Within the crystal green waters of the Fjords is an abundant array of tidewater and piedmont glaciers. Marine wildlife includes otters, sea lions, harbor seals, humpback and orca whales, porpoises, puffins, and kittiwakes.
Kenai Fjords National Park is most easily accessed by tour boat from Seward or by driving out to Exit Glacier, just outside of Seward. Wildlife and glacier exhibits are available at the Small Boat Harbor Visitor Center and the Alaska Sea Life Center.
Alaska Sea Life Center
This modern facility that sits on a 7-acre site was funded largely from the 1989 Exxon Valdez oil spill settlement. The center allows scientists to study marine life in their natural habitat. It is also for the enjoyment of visitors to Seward. The main attractions here are the giant aquariums where sea lions, harbor seals, puffins, porpoises, sea otters, and many other marine species can be observed through large underwater windows. There are also tide-pool touch-tanks and smaller aquariums filled with other sea creatures.
Seward Museum
If you are a history buff, this museum won't disappoint you. It has exhibits on the 1964 earthquake, the Iditarod Trail, and Native history.

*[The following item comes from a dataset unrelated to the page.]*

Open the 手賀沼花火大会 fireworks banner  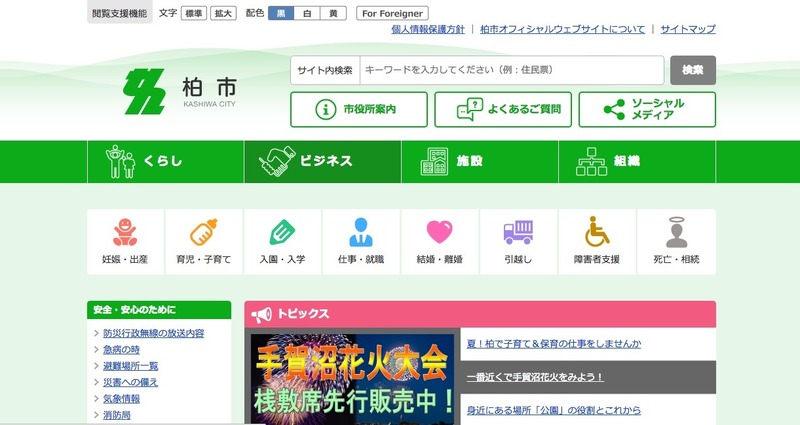351,378
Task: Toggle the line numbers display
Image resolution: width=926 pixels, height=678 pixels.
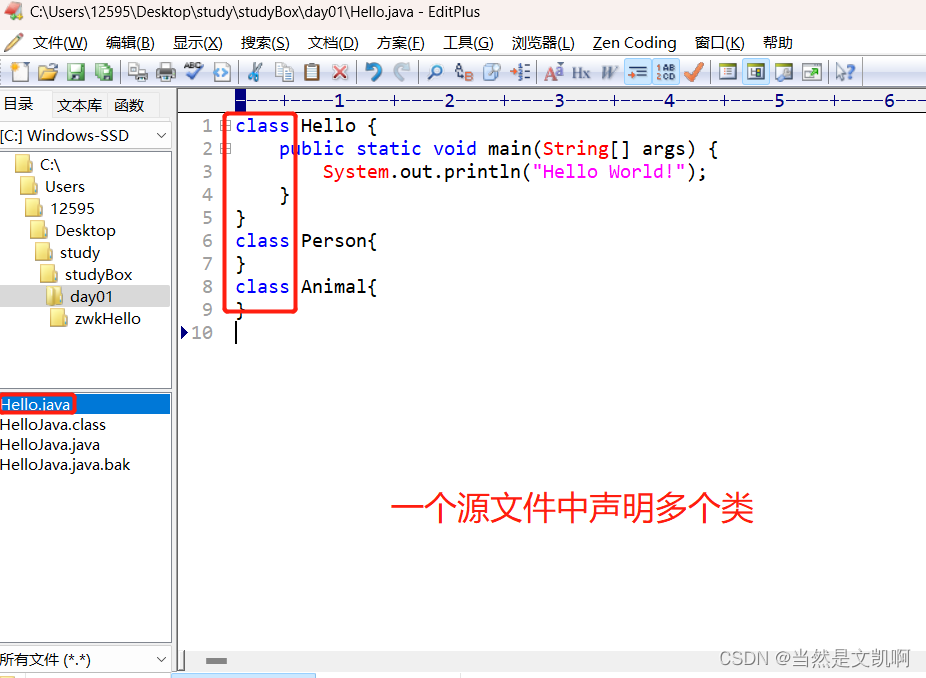Action: pyautogui.click(x=665, y=71)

The historic fishing village of Seward is encircled by the Kenai Wildlife Refuge, Alaska Maritime National Refuge, Chugach National Forest, and Kenai Fjords National Park. Seabirds, otters, whales, and other wildlife thrive in nearby Resurrection Bay. Seward is named after William Seward, who negotiated the purchase of Alaska from Russia in 1867 for just under two cents an acre.

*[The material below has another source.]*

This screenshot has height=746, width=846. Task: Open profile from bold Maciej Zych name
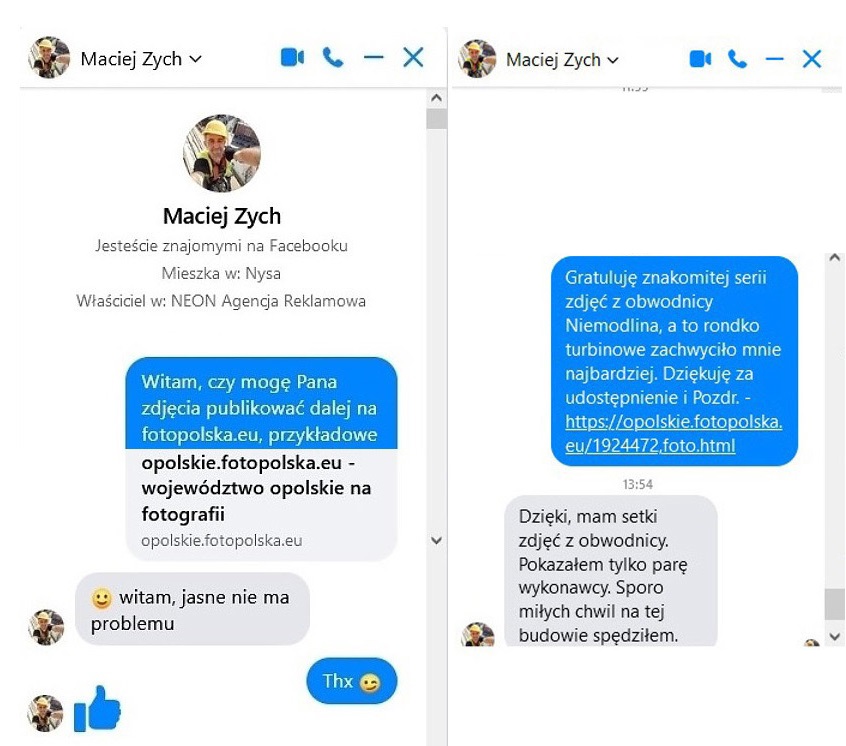(222, 216)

Set between high mountain ranges on one side and Resurrection Bay on the other, Seward is one of Alaska's oldest communities. The city gets its name from William H. Seward, who in 1867, as U.S. Secretary of State, was instrumental in arranging the purchase of Alaska from Russia.

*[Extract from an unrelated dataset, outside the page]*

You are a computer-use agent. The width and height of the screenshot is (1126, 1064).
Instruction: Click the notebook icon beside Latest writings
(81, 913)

The town was established in 1903 as an ocean terminal and supply center. The 1964 Good Friday earthquake, the strongest ever recorded in North America, was also the biggest event the town had ever seen (or felt). The tsunami that followed the quake totally devastated the town. Luckily, most of the residents saw the harbor drain almost entirely and knew what was to follow so they ran to higher ground.